The technology, known as “mycofiltration” refers to the intentional and judicious use of cultivated networks of fungal mycelium to facilitate water quality improvements in engineered ecosystems. This ecologically rational biotechnology is a promising technique for enhancing management of stormwater, graywater, and agricultural runoff. The approach of adding cultivated fungi to surface water management practices was invented by Stamets in the late 1980s when a serendipitously placed ‘garden giant’ (Stropharia rugoso-annulata) mushroom bed reduced bacteria runoff from upland pasture (Stamets, 2005). He named this technology, “mycofiltration” based on the Classic Greek “mykēs”meaning “fungus” (Stamets, 1993).

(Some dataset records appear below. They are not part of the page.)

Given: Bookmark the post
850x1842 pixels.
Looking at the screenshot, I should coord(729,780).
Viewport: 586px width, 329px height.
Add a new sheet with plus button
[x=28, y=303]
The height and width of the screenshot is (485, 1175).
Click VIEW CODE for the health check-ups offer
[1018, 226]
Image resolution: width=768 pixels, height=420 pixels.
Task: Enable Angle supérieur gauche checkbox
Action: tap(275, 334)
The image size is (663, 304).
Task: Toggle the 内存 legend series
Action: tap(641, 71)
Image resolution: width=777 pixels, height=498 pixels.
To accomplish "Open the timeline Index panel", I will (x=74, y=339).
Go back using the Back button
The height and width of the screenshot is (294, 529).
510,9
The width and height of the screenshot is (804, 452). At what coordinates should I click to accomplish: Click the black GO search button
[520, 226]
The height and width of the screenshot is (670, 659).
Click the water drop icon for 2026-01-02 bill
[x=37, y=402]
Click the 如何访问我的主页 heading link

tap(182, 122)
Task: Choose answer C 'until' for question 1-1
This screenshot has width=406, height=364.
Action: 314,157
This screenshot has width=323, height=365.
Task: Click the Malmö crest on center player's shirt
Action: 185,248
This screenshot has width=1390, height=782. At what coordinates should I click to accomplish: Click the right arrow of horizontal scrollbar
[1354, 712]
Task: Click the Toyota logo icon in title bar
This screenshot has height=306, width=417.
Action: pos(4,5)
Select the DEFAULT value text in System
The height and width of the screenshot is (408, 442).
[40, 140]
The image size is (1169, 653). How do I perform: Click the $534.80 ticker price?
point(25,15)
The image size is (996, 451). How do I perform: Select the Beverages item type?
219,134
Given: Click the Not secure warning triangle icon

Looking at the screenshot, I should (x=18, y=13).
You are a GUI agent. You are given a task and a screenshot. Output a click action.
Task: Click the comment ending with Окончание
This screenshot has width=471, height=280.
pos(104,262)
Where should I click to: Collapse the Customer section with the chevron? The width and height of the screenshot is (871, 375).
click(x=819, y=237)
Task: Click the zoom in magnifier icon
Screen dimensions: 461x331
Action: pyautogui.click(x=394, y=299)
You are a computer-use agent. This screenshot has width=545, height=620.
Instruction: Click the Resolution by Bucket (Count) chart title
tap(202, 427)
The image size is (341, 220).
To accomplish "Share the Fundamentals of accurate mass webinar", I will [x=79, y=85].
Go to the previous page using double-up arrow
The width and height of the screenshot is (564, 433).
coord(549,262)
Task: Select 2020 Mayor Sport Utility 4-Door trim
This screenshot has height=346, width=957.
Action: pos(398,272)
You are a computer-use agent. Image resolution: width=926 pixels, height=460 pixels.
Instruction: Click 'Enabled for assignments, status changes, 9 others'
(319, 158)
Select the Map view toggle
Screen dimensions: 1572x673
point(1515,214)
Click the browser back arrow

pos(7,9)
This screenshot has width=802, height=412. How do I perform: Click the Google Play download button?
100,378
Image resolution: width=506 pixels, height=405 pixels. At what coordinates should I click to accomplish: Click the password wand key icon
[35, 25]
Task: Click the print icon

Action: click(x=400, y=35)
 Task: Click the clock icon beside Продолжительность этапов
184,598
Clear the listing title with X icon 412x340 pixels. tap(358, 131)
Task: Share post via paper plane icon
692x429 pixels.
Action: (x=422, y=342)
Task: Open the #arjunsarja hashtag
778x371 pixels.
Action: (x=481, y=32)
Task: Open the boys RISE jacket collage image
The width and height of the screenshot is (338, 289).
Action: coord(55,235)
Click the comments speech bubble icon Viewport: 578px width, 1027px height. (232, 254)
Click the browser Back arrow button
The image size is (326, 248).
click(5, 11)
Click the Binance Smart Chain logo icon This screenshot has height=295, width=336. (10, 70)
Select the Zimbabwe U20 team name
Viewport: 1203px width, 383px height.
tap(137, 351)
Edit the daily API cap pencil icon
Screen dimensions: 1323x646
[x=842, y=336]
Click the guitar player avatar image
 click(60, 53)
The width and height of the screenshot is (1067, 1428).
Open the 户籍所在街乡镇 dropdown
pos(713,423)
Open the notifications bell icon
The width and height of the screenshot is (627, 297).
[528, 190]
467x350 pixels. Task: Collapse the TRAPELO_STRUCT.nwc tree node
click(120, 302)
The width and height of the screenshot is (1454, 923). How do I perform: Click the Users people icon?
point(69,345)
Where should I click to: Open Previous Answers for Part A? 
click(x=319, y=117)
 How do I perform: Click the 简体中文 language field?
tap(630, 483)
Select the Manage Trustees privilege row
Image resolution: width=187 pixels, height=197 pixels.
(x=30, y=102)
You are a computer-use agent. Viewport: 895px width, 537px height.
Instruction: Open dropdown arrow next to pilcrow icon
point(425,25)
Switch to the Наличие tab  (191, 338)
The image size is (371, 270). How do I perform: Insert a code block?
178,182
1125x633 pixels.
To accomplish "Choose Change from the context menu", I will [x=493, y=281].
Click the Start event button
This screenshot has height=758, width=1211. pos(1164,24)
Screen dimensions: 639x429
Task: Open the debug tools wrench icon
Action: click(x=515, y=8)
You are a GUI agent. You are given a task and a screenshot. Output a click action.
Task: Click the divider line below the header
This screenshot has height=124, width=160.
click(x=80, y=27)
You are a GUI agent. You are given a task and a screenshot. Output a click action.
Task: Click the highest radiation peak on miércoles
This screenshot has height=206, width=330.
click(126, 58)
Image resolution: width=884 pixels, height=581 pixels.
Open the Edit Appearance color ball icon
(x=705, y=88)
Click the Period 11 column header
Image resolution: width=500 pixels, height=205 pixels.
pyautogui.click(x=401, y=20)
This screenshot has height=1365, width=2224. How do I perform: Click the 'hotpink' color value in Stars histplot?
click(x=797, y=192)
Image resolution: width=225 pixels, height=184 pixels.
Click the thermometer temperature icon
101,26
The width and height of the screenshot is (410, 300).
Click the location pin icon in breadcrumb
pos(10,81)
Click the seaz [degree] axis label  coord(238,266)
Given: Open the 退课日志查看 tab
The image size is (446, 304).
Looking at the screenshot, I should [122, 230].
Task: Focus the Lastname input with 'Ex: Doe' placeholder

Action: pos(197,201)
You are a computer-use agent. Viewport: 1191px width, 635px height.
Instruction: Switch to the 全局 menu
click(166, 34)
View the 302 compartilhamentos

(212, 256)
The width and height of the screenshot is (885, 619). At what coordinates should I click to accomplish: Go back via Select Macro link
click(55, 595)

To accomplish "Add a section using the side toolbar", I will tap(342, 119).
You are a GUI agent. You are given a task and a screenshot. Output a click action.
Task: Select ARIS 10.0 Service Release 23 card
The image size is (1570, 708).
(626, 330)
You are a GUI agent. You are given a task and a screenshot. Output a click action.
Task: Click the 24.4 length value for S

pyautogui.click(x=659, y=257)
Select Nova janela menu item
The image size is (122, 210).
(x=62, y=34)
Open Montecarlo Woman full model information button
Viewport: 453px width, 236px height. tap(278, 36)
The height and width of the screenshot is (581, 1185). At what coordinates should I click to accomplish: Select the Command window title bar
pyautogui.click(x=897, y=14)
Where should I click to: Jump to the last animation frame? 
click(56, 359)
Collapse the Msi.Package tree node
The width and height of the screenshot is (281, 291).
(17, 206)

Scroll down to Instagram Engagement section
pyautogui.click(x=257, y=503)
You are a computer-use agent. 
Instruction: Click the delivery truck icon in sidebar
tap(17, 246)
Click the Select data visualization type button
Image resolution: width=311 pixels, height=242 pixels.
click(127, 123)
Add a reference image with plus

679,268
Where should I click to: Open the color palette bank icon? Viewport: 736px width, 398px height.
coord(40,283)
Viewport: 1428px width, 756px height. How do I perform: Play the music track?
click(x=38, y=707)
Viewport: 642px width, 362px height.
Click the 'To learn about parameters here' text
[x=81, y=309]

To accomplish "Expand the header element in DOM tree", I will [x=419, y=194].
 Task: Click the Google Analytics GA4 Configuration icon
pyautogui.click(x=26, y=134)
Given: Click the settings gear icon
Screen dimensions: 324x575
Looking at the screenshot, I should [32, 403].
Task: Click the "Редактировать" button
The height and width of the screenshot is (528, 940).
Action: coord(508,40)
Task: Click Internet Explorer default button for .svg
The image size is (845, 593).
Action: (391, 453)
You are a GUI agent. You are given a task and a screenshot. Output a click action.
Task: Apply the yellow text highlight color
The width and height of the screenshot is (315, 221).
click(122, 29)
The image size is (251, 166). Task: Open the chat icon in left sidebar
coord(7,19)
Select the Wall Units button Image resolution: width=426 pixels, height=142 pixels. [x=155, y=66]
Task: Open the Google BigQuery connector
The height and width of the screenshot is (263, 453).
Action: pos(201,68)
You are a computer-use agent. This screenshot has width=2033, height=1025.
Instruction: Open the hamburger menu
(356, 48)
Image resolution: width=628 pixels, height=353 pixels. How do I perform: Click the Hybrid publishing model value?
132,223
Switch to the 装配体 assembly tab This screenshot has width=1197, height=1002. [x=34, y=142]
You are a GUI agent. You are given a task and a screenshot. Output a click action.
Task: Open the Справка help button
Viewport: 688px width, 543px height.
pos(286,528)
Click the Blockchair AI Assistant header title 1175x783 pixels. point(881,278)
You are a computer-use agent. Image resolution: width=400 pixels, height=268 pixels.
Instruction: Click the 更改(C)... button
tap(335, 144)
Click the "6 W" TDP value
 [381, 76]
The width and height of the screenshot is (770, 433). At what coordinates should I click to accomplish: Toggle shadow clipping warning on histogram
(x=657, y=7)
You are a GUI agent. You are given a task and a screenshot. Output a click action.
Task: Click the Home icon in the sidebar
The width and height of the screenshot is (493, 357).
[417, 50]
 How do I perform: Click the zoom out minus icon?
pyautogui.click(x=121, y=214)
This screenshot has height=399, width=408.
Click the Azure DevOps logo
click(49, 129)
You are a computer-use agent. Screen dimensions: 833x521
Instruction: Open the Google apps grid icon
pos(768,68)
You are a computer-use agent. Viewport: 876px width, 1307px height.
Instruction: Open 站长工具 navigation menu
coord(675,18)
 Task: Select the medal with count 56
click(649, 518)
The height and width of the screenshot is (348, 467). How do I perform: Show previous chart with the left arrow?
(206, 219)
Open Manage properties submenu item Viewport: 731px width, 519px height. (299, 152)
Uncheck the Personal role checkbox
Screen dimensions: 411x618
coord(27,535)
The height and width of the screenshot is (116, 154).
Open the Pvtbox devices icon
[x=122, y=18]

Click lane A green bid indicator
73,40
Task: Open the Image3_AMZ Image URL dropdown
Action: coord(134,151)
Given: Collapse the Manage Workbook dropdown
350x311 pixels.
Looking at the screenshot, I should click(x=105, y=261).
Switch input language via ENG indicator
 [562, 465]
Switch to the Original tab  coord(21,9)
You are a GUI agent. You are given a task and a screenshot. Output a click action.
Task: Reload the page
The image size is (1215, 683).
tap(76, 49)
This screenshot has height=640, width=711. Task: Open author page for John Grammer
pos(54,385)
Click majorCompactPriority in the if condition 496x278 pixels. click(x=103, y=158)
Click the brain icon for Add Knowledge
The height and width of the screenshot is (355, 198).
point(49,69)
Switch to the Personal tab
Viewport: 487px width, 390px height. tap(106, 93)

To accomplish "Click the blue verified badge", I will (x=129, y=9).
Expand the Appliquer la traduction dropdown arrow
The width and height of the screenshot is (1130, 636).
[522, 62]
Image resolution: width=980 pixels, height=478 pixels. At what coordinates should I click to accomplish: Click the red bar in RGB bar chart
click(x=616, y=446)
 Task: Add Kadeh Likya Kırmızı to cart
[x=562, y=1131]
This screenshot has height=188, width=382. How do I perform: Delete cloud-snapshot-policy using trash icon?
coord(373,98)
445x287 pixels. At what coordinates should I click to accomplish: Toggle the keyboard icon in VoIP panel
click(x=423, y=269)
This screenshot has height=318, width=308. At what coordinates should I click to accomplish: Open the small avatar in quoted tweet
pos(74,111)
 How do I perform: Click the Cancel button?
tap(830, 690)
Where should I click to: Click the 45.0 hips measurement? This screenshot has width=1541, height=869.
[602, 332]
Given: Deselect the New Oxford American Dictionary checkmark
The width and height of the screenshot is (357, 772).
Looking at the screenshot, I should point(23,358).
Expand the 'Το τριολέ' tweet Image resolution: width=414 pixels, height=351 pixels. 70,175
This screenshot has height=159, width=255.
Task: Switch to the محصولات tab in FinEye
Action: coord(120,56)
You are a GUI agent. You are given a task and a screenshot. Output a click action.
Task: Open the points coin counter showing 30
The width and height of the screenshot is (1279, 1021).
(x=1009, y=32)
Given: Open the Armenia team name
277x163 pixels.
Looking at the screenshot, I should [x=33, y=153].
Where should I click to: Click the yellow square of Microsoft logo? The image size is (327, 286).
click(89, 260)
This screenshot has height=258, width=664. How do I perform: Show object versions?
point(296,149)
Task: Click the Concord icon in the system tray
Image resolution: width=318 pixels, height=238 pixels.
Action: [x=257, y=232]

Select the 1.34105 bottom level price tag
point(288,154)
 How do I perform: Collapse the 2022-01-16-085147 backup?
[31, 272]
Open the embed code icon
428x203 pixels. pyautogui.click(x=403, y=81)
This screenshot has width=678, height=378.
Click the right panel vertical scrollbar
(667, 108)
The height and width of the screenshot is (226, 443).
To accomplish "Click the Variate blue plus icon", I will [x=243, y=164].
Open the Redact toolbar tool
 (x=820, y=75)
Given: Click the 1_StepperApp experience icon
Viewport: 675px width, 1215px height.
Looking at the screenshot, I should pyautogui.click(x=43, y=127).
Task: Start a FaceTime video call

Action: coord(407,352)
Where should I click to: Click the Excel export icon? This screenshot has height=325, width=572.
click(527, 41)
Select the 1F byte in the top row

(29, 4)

“I initially filed a patent on mycofiltration in 2001 [link] to protect the technology from misuse and to help support my lifelong goal to transform gourmet mushroom farms into healing arts centers. I have since given up the patent, which, ironically, now makes this information freely available and impossible for others to patent in the future. The technology is public domain and it is my gift to environmental stewards. This announcement just formalizes that.”

Under the open-source release, Stamets’ mycofiltration patent application now resides in the public domain, as do his formerly trademarked terms Mycofilter and Mycorestoration. Select written descriptions of the concept, methods, and applications will also be made publically available under the C.C. Attribution-ShareALike license. Photographs, presentations, and Fungi Perfecti branded materials will remain copyrighted but may be used on a case-by-case basis with written permission.

Fungi Perfecti continues to support the development of mycofiltration as an environmentally rational addition to the toolkit currently available for surface water management. In 2012, a mesocosm-scale study jointly conducted by Fungi Perfecti and Washington State University (WSU) confirmed the potential of mycofiltration media to remove E. coli from synthetic stormwater under laboratory conditions (Taylor and others, 2014). The study confirmed that the “garden giant” mushroom, Stropharia rugoso-annulata has superior resiliency to the environmental conditions present in mycofiltration field settings [link], and affirmed Stamets’ original discovery by documenting improved removal of bacteria with this species [link].

According to Stamets: “We remain dedicated to advancing the science and increasing the adoption of mycofiltration. The need is too great and time is too short for us to do it alone. We are happy to supply mycelium to people who wish to develop this technology [], but we are not holding anyone to our business alone. The important thing is that we get this information out there and put to use.”